## THE TASK
Reproduce all of the records below, swapping every occurrence of "column header" for "column heading" and leaving everything else unchanged.

--- start of RECORDS FOR PROCESSING ---

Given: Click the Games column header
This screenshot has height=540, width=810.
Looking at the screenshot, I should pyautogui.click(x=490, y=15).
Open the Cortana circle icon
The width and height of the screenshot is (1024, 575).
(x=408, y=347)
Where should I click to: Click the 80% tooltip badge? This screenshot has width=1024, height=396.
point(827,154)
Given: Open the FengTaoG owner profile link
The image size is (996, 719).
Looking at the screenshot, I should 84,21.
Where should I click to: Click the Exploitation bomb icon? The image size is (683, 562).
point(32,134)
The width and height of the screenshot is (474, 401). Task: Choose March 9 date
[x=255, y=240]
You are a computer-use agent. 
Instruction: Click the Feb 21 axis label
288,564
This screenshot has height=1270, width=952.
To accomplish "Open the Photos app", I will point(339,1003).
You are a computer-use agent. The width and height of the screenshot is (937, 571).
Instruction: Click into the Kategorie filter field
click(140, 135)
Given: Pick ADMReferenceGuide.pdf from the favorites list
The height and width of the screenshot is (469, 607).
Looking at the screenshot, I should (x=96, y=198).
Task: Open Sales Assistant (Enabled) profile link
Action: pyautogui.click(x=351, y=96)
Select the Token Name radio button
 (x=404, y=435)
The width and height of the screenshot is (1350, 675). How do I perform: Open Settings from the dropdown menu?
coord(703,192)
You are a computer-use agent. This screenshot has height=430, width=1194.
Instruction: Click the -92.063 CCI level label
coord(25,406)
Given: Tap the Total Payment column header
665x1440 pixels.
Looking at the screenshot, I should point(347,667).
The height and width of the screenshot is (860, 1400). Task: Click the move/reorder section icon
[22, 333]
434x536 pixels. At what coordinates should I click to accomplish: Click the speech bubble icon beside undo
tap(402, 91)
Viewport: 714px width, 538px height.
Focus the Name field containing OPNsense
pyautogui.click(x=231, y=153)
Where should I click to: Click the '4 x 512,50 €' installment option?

--- end of RECORDS FOR PROCESSING ---

## THE RESULT
Given: Click the Games column heading
This screenshot has height=540, width=810.
Looking at the screenshot, I should pyautogui.click(x=490, y=15).
Open the Cortana circle icon
The width and height of the screenshot is (1024, 575).
(x=408, y=347)
Where should I click to: Click the 80% tooltip badge? This screenshot has width=1024, height=396.
point(827,154)
Given: Open the FengTaoG owner profile link
The image size is (996, 719).
Looking at the screenshot, I should 84,21.
Where should I click to: Click the Exploitation bomb icon? The image size is (683, 562).
point(32,134)
The width and height of the screenshot is (474, 401). Task: Choose March 9 date
[x=255, y=240]
You are a computer-use agent. 
Instruction: Click the Feb 21 axis label
288,564
This screenshot has height=1270, width=952.
To accomplish "Open the Photos app", I will point(339,1003).
You are a computer-use agent. The width and height of the screenshot is (937, 571).
Instruction: Click into the Kategorie filter field
click(140, 135)
Given: Pick ADMReferenceGuide.pdf from the favorites list
The height and width of the screenshot is (469, 607).
Looking at the screenshot, I should (x=96, y=198).
Task: Open Sales Assistant (Enabled) profile link
Action: pyautogui.click(x=351, y=96)
Select the Token Name radio button
 (x=404, y=435)
The width and height of the screenshot is (1350, 675). How do I perform: Open Settings from the dropdown menu?
coord(703,192)
You are a computer-use agent. This screenshot has height=430, width=1194.
Instruction: Click the -92.063 CCI level label
coord(25,406)
Given: Tap the Total Payment column heading
665x1440 pixels.
Looking at the screenshot, I should point(347,667).
The height and width of the screenshot is (860, 1400). Task: Click the move/reorder section icon
[22, 333]
434x536 pixels. At what coordinates should I click to accomplish: Click the speech bubble icon beside undo
tap(402, 91)
Viewport: 714px width, 538px height.
Focus the Name field containing OPNsense
pyautogui.click(x=231, y=153)
Where should I click to: Click the '4 x 512,50 €' installment option?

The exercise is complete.